Plans by the Thai government to reopen the popular tourist island of Phuket in southern Thailand have come unstuck on the back of the first local transmission of COVID-19 in three months.
Initially aimed at slowly welcoming back tourists from overseas, Yuthasak Supasorn, governor of the nation’s Tourism Authority of Thailand (TAT), said yesterday that the “Phuket model” as it is being called, and as was scheduled for October, is probably going to be delayed.
The move to reopen Phuket had been aimed at slowly bringing all important tourist baht back to a nation heavily dependent on its inbound tourism numbers.

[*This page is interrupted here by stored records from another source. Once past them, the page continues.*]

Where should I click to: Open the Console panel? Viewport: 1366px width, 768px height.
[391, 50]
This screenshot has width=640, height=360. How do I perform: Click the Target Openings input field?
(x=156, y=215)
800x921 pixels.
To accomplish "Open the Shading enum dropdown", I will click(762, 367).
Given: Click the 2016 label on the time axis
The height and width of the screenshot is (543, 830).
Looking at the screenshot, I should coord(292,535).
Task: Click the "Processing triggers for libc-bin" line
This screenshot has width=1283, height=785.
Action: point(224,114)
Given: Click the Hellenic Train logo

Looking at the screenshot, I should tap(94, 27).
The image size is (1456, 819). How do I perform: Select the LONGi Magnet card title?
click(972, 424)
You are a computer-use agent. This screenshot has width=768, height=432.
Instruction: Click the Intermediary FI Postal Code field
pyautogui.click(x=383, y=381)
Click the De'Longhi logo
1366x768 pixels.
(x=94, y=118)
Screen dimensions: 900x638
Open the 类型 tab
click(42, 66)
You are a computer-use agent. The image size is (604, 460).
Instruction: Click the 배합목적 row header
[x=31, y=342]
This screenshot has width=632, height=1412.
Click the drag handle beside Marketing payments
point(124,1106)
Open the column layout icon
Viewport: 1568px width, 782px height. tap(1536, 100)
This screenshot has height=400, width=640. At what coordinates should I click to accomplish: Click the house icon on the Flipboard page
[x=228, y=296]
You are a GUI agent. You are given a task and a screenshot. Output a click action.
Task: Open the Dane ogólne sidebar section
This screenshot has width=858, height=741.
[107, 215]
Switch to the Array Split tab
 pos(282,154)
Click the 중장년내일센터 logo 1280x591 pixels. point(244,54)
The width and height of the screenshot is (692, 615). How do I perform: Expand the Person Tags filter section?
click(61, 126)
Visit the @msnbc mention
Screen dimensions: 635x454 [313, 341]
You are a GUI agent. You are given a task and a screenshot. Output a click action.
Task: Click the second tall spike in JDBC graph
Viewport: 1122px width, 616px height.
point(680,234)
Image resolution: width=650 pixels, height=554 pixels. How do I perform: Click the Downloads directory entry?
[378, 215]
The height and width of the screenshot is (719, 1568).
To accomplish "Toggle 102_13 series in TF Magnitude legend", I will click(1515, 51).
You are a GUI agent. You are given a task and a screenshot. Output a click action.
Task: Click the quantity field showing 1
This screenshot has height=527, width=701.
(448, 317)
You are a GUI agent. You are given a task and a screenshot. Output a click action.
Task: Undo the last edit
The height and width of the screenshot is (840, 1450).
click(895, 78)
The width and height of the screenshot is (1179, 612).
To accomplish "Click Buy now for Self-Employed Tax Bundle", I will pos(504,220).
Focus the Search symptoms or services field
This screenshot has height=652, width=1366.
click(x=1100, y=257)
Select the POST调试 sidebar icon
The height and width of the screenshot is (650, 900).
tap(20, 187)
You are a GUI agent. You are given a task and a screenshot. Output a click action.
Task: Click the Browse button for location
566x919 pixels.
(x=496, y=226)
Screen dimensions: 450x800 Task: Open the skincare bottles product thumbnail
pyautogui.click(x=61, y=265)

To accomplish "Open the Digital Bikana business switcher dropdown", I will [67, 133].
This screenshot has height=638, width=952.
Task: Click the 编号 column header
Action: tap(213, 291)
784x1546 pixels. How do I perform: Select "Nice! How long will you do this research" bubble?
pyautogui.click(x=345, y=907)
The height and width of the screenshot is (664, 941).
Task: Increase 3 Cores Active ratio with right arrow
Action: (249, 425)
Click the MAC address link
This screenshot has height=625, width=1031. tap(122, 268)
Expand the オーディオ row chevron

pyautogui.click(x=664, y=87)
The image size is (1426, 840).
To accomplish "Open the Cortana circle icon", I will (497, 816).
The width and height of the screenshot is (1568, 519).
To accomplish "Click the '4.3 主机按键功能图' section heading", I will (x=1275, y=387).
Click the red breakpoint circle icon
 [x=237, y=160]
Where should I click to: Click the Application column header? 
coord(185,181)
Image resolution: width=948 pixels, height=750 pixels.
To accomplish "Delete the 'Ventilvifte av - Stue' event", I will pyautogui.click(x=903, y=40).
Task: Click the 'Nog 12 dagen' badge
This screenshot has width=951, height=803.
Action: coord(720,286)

Mr. Supasorn indicated that TAT officials will visit Phuket to go over current disease control procedures with local businesses, and to discuss what to do if the nation ends up facing a so-called second wave of coronavirus.
The planned Phuket model, as proposed by Thailand’s Ministry of Tourism and Sports would have allowed about 200 Australians and New Zealanders into the country after first having proven they were COVID-free in point of origin tests, and then following up with a quarantine period of 14 days at a pre-determined resort in Phuket.
Tourists will initially be limited to the Phuket area, but plans are in place to permit travel to other provinces with reduced seven day quarantine periods for those opting to do so.
To date, Thailand has seen 3,446 cases of COVID-19 infections, with 58 fatalities reported.